_Recorded data_:
+ + + +
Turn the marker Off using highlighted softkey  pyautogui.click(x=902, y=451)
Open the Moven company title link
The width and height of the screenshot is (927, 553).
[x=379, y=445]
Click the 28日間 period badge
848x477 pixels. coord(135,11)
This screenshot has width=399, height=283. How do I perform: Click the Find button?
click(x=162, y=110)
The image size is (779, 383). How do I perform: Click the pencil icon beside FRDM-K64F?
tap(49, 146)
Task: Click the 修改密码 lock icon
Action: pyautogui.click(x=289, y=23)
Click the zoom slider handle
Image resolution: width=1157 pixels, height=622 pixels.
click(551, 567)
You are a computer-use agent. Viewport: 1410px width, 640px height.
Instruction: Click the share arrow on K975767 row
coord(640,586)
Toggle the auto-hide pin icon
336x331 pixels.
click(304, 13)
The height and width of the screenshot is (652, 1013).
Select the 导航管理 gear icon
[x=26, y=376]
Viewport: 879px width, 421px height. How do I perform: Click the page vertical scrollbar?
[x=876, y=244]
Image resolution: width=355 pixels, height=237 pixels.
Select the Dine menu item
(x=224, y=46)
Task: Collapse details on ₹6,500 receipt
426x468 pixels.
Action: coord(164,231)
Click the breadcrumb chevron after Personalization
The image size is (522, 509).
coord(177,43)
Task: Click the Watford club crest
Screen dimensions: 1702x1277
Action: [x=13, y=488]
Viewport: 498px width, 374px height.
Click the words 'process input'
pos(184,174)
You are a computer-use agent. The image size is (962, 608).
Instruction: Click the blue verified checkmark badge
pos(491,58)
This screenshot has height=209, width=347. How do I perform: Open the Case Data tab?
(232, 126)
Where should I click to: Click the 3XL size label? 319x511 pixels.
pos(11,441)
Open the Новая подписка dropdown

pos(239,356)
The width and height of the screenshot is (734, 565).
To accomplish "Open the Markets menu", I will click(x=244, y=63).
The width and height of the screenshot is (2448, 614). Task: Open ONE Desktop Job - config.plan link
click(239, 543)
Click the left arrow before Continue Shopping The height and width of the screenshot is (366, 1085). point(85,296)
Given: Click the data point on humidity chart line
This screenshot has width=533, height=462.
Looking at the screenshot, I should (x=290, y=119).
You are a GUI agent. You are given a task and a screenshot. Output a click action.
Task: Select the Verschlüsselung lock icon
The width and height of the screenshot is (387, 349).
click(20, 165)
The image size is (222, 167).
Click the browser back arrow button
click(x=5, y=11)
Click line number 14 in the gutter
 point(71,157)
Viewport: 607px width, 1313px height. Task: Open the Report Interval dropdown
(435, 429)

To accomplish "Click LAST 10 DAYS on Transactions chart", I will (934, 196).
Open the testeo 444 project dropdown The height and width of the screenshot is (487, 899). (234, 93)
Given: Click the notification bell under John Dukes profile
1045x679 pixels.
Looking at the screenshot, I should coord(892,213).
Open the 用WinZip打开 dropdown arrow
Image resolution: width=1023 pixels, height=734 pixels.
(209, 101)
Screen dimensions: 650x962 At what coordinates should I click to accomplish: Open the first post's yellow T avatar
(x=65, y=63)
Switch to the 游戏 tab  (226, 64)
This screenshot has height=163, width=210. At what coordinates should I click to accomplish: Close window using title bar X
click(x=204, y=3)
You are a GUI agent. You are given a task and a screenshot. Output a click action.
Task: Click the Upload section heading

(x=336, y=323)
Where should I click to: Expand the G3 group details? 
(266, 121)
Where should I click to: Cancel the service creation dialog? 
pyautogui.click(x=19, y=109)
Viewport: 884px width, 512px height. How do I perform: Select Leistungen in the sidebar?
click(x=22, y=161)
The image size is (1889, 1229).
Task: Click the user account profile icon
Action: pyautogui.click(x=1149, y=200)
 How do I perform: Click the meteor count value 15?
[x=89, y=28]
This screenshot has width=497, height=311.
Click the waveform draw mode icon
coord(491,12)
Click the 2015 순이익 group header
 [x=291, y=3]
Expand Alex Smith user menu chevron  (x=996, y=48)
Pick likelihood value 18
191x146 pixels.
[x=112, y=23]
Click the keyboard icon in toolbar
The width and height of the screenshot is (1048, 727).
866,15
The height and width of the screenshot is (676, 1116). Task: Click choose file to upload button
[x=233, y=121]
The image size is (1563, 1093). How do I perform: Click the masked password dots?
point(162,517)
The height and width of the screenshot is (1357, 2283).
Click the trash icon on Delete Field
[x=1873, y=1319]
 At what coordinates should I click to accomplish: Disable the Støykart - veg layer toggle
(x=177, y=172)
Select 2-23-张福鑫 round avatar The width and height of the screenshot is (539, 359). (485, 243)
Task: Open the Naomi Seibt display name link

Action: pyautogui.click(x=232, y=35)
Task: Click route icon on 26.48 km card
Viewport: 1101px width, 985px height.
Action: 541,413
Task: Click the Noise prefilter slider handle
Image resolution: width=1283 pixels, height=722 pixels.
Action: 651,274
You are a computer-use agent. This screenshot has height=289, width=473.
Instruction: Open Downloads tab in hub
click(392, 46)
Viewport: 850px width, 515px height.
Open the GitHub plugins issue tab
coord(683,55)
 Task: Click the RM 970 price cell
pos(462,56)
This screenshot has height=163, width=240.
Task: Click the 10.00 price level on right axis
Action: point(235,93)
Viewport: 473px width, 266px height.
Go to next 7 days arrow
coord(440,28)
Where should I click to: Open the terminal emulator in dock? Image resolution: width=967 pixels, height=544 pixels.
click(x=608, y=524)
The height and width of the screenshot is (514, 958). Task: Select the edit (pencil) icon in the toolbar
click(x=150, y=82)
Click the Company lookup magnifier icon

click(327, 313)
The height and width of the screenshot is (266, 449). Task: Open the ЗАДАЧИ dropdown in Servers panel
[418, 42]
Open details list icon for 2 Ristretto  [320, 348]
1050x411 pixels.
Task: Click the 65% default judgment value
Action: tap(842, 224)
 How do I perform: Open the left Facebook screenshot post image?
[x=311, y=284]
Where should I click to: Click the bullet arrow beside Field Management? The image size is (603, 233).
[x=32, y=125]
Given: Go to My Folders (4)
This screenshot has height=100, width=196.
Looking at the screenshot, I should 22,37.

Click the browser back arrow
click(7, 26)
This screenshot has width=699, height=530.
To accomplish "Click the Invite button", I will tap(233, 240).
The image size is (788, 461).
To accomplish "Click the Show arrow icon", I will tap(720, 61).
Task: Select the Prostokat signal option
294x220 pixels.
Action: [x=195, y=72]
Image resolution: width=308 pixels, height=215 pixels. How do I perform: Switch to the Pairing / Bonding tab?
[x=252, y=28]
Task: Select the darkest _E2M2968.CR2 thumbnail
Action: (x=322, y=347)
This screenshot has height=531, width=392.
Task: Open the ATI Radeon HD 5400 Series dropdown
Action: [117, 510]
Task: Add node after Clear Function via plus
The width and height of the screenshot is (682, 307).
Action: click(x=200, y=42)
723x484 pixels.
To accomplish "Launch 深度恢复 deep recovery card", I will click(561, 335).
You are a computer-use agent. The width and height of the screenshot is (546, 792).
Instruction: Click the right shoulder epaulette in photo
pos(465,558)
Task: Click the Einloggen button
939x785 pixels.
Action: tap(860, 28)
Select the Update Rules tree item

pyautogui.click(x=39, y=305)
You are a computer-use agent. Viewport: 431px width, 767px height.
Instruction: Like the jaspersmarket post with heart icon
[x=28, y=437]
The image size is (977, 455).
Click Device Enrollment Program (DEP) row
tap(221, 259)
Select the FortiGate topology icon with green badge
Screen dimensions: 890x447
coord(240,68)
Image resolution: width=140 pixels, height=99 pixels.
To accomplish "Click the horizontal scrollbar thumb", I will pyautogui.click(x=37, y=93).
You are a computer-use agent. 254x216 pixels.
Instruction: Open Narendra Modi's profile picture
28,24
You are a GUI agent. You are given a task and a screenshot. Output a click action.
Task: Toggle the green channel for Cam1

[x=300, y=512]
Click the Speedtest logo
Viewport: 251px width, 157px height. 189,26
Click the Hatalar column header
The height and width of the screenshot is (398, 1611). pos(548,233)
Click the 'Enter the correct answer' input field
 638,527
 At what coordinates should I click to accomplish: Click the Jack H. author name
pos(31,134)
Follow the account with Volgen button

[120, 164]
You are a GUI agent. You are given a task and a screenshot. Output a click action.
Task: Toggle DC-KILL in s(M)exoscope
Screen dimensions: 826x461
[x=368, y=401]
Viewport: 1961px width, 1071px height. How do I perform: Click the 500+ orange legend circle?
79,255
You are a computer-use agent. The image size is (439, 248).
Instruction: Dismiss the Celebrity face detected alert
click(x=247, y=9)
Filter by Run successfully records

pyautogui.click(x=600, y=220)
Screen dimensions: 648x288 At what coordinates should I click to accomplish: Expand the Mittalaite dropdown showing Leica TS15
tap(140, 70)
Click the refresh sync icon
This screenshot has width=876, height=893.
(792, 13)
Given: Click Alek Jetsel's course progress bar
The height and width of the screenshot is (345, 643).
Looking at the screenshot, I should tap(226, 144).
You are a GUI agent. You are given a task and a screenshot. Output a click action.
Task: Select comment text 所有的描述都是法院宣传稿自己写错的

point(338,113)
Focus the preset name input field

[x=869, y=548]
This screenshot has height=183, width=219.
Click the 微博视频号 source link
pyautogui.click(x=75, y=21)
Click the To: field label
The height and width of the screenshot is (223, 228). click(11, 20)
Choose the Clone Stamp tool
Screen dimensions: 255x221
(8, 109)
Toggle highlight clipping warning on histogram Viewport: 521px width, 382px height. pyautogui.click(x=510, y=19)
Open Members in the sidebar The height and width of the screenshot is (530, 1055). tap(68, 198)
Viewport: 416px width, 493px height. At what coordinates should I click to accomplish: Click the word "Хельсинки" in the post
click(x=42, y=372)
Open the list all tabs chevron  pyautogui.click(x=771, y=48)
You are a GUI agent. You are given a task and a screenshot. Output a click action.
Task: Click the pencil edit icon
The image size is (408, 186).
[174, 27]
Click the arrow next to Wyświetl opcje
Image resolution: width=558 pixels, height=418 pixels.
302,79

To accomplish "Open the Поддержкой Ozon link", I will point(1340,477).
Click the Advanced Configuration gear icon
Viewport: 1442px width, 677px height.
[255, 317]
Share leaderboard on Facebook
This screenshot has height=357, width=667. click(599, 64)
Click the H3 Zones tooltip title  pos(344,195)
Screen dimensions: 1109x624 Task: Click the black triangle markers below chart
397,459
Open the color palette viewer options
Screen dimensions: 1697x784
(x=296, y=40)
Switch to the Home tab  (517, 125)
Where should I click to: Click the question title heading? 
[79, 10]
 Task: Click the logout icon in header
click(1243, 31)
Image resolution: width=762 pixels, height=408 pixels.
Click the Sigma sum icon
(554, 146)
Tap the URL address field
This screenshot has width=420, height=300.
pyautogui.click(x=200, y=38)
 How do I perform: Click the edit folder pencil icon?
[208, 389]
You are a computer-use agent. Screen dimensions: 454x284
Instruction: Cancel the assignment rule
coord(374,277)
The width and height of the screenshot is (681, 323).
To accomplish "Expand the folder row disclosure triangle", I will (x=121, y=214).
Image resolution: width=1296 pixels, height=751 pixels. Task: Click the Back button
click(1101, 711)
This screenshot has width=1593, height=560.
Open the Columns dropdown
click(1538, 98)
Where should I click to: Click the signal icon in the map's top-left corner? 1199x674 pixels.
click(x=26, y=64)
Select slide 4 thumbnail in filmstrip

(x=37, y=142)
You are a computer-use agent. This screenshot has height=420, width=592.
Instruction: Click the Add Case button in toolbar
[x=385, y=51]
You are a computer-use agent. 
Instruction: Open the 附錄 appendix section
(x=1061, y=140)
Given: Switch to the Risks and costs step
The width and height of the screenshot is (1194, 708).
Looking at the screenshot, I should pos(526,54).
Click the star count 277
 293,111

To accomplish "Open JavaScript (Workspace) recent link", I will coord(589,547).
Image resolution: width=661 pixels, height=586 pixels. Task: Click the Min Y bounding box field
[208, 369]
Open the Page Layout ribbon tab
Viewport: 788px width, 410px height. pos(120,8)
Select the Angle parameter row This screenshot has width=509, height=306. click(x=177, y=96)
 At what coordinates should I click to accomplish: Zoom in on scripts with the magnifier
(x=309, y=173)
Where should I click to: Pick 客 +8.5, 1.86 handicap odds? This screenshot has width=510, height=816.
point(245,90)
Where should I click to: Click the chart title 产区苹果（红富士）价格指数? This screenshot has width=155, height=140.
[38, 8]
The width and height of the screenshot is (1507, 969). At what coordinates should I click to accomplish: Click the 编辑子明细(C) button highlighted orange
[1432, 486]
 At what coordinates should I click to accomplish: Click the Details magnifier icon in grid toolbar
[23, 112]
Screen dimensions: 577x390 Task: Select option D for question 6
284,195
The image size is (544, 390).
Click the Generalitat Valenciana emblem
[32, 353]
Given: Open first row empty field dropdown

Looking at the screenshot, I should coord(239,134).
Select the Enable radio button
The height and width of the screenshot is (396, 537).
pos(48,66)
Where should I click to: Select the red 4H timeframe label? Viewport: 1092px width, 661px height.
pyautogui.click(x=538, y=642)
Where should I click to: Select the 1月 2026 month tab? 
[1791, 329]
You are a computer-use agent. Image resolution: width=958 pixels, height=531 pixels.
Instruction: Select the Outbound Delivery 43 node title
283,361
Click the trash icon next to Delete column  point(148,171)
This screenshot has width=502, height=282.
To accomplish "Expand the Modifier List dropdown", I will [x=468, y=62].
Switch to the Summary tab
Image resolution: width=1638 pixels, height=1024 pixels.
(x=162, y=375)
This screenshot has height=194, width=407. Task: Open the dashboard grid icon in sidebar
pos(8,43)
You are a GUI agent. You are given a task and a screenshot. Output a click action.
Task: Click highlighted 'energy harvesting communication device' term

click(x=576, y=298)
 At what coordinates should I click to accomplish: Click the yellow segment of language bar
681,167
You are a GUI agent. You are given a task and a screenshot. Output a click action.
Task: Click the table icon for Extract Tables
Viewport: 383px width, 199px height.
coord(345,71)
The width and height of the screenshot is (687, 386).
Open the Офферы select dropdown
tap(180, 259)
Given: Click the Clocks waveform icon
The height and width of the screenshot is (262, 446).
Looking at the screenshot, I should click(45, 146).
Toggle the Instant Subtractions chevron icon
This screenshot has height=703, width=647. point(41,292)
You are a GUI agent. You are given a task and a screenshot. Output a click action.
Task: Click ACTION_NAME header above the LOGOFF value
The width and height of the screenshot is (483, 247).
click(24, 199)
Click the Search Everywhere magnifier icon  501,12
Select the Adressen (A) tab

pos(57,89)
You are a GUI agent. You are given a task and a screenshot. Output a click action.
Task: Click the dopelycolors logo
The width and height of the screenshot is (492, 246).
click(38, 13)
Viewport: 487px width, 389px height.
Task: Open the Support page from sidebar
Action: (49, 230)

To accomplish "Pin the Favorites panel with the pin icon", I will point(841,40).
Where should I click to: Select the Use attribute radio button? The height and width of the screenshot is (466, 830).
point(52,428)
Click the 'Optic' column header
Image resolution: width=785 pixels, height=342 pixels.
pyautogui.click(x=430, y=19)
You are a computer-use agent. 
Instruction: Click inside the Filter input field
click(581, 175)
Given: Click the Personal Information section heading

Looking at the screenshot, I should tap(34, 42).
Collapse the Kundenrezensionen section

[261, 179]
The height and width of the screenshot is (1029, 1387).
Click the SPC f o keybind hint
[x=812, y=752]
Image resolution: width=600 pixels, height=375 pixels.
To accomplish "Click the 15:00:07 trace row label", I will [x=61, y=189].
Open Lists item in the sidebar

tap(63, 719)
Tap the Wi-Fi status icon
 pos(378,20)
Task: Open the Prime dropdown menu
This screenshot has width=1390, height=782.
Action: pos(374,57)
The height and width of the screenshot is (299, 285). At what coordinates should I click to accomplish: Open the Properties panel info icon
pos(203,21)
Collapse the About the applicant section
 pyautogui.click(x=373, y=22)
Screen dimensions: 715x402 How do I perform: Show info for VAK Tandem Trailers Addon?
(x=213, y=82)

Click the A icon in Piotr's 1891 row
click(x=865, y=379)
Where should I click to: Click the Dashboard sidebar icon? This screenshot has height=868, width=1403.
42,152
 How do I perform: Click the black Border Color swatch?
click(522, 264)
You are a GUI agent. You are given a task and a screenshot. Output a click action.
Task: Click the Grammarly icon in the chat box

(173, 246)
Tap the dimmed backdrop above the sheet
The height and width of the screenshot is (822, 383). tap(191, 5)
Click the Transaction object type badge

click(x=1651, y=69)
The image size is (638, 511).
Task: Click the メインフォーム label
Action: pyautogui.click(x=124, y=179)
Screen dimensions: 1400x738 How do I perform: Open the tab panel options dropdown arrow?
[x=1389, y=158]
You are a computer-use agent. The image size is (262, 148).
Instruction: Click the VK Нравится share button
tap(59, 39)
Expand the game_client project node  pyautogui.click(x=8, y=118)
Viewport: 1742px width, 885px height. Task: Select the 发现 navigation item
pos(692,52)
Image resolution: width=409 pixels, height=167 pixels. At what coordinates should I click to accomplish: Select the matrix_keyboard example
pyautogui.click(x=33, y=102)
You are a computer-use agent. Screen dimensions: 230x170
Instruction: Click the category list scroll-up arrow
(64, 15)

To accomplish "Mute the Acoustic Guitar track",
+ + + +
Lay out as a JSON list of strings everything from the line containing "The width and height of the screenshot is (1507, 969)." down to the line containing "coord(345,71)", one string per line and blank lines omitted.

_Correct answer_:
[
  "The width and height of the screenshot is (1507, 969). At what coordinates should I click to accomplish: Click the 编辑子明细(C) button highlighted orange",
  "[1432, 486]",
  " At what coordinates should I click to accomplish: Click the Details magnifier icon in grid toolbar",
  "[23, 112]",
  "Screen dimensions: 577x390 Task: Select option D for question 6",
  "284,195",
  "The image size is (544, 390).",
  "Click the Generalitat Valenciana emblem",
  "[32, 353]",
  "Given: Open first row empty field dropdown",
  "Looking at the screenshot, I should coord(239,134).",
  "Select the Enable radio button",
  "The height and width of the screenshot is (396, 537).",
  "pos(48,66)",
  "Where should I click to: Select the red 4H timeframe label? Viewport: 1092px width, 661px height.",
  "pyautogui.click(x=538, y=642)",
  "Where should I click to: Select the 1月 2026 month tab? ",
  "[1791, 329]",
  "You are a computer-use agent. Image resolution: width=958 pixels, height=531 pixels.",
  "Instruction: Select the Outbound Delivery 43 node title",
  "283,361",
  "Click the trash icon next to Delete column  point(148,171)",
  "This screenshot has width=502, height=282.",
  "To accomplish \"Expand the Modifier List dropdown\", I will [x=468, y=62].",
  "Switch to the Summary tab",
  "Image resolution: width=1638 pixels, height=1024 pixels.",
  "(x=162, y=375)",
  "This screenshot has height=194, width=407. Task: Open the dashboard grid icon in sidebar",
  "pos(8,43)",
  "You are a GUI agent. You are given a task and a screenshot. Output a click action.",
  "Task: Click highlighted 'energy harvesting communication device' term",
  "click(x=576, y=298)",
  " At what coordinates should I click to accomplish: Click the yellow segment of language bar",
  "681,167",
  "You are a GUI agent. You are given a task and a screenshot. Output a click action.",
  "Task: Click the table icon for Extract Tables",
  "Viewport: 383px width, 199px height.",
  "coord(345,71)"
]